_DEINE AUFGABEN_
a) Wer fasste laut dem Textauszug zur Fangewalt den Zweck des revidierten Hooligan-Konkordats zusammen?
b) Zitiere aus dem Textauszug zur Fangewalt die Stelle, die mit „Dabei hatte die“ beginnt und mit „dieses Konkordats zusammen.“ endet.

_DER TEXTAUSZUG_
· · · · ·
Spätestens seit dem Zürcher Derby im Jahr 2021, als aus der FCZ-Fankurve brennende Fackeln in den GC-Sektor flogen, scheint man sich einig zu sein: In Sachen Fangewalt im Umfeld von Fussballspielen besteht in der Schweiz Handlungsbedarf. Nur über das «Wie» ist man sich nach wie vor uneinig.
Dabei hatte die Konferenz der Kantonalen Justiz- und Polizeidirektorinnen und -direktoren (KKJPD) vor 12 Jahren ein Instrument verabschiedet, von dem man sich viel versprochen hatte. Das revidierte Hooligan-Konkordat sollte die Fangewalt reduzieren und damit einhergehend weniger Polizeieinsätze sowie tiefere Kosten für die Steuerzahler zur Folge haben. «Wir wollen gewaltbereite Matchbesucher daran hindern, ihr Unwesen zu treiben», fasste Hans-Jürg Käser, damals ein Mitglied der KKJPD, den Zweck dieses Konkordats zusammen.
· · · · ·
_DIE DATEN_
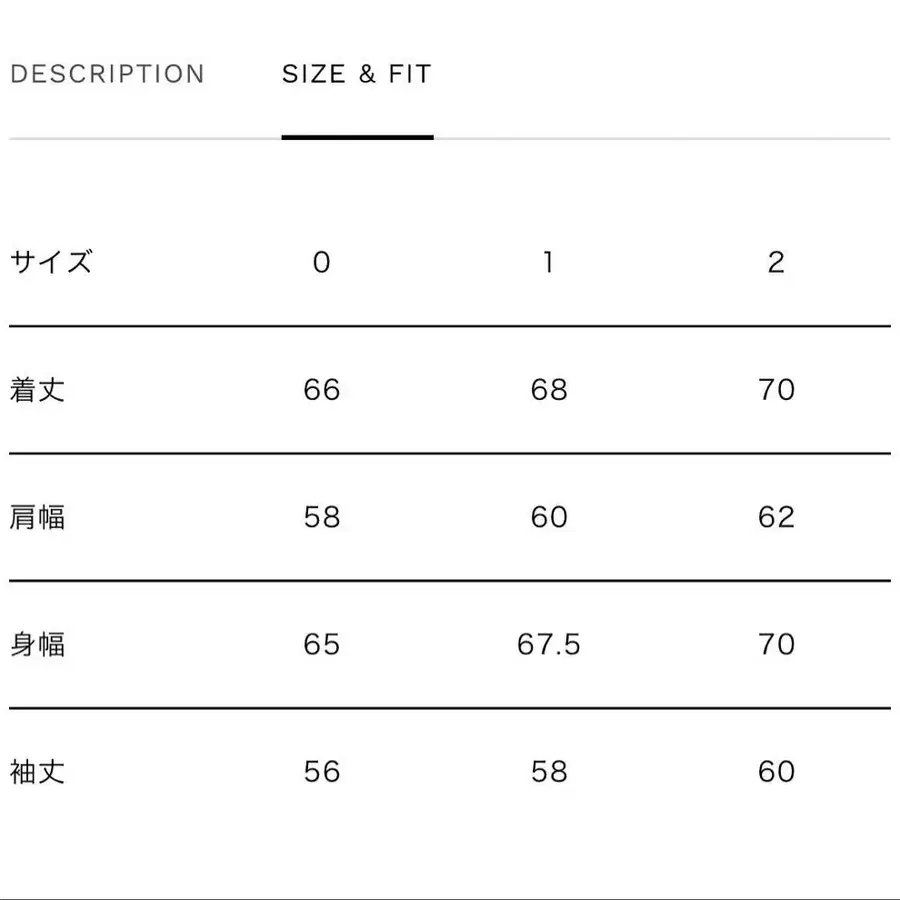This screenshot has height=900, width=900.
Task: Select the 62 shoulder width value
Action: pyautogui.click(x=775, y=517)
· · · · ·
_LÖSUNGEN IM EINZELNEN_
a) Hans-Jürg Käser, damals ein Mitglied der KKJPD.

b)
Dabei hatte die Konferenz der Kantonalen Justiz- und Polizeidirektorinnen und -direktoren (KKJPD) vor 12 Jahren ein Instrument verabschiedet, von dem man sich viel versprochen hatte. Das revidierte Hooligan-Konkordat sollte die Fangewalt reduzieren und damit einhergehend weniger Polizeieinsätze sowie tiefere Kosten für die Steuerzahler zur Folge haben. «Wir wollen gewaltbereite Matchbesucher daran hindern, ihr Unwesen zu treiben», fasste Hans-Jürg Käser, damals ein Mitglied der KKJPD, den Zweck dieses Konkordats zusammen.